Driving During Storms and Flooding

With Hurricane Harvey fresh in everyone’s mind, it seems like a good time for some reminders about the safety issues of driving through storms and flood water.  We’ll also briefly discuss what car insurance covers flood damage to your vehicle.

It isn’t just a matter of hurricanes.  Heavy rains and flash floods are serious hazards.  That’s because it’s hard to judge the depth of flooding, and because the risks of entrapment and drowning are higher than most people think. In fact 2 out of every 3 flooding deaths occur in motor vehicles, not buildings (https://www.vox.com/science-and-health/2017/8/25/16202636/hurricane-harvey-flooding-driving).

5 Tips to Stay Safe in Storms

If at all possible, stay put and don’t drive!  It’s just not worth the chance of suddenly submerging in a washed-out road that with water that looked just a few inches higher than the regular pavement.  If you simply must go out, allow plenty of time, slow down, pay attention, and assume the worst in every situation you come upon.

Here are a few tips for driving through flood water.

  1. Go slowly, only a few miles per hour.  Just a few inches of standing water can cause you to loose control or skid. When you drive into a flooded area there’s a strong and sudden braking effect, just like the end of a log flume ride.
  2. At a depth of round 6 inches water reaches the bottom of your vehicle, making control more difficult.  Just 4 inches of moving water can cause problems.  And 12 inches floats and easily moves a car.  Water can interfere with the exhaust, enter the air intake, and short out the ignition or electrical system.  Any of these can leave you stalled and stranded.
  3. Just a little murky water can hide a collapsed roadway or fallen debris.
  4. After driving through water your brakes will be wet and much less effective.
  5. Don’t forget you also need to be alert for fallen trees and other debris, strong winds, landslides, and the onset of hail.

Recovery and Insurance

If your vehicle is flooded or experiences water damage, it may be recoverable if it’s dried out quickly enough.  That’s not just the carpet and seats.  It’s the electrical system, engine compartment, brakes, suspension… the entire vehicle.  Don’t try to start it before drying, as that can lead to further damage.  Your best bet is to have it towed as soon as possible to a body shop for professional care.  If you’ll be filing an insurance claim make lots of photos and notes. You may want to choose one of your insurers preferred body shops.  And call in your claim immediately.

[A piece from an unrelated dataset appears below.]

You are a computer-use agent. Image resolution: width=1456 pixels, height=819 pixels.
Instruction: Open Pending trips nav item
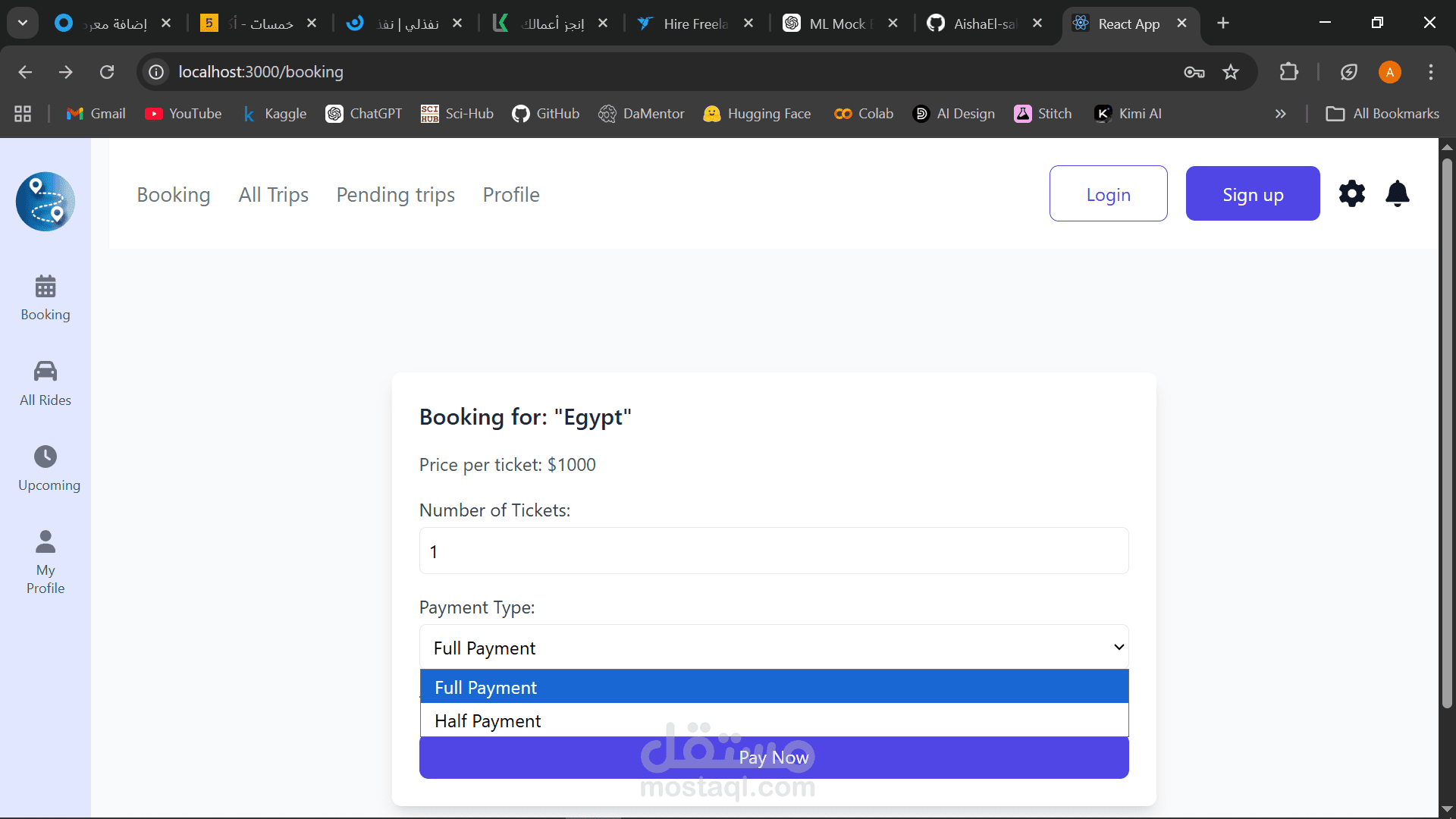[395, 195]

Does Car Insurance Cover Flood Damage?

Standard auto insurance policies (liability and collision) do not cover flood damage.  But comprehensive coverage does. In the Houston area about 85% of private vehicles are insured, but only 3/4 of those included comprehensive (https://www.wired.com/story/harvey-houston-cars-ruined/). If you’re among those, your repair or replacement costs as well as a temporary rental are likely to be covered (minus your deductible).

Is My Car Totaled?

Wired.com also reports that Harvey affected some 1 million cars, and around 3/4 of those were a total loss.  A car is considered totaled if it can’t be safely repaired or repairs are too expensive.  So what’s too expensive?  Most car insurance companies use similar formulas that consider the cost of repairs, the salvage & cash values (based on damage, mileage, and general condition), and the cost of replacement.  In most states a vehicle qualifies for a totaled-vehicle replacement claim if repair costs are 75% of the value. But in Texas that’s 100%. In other words it would have to cost more in repairs than the vehicle is worth. (From http:/www.carinsurance.com/kb/claims-how-do-insurers-determine-to-total-flood-damaged-car.)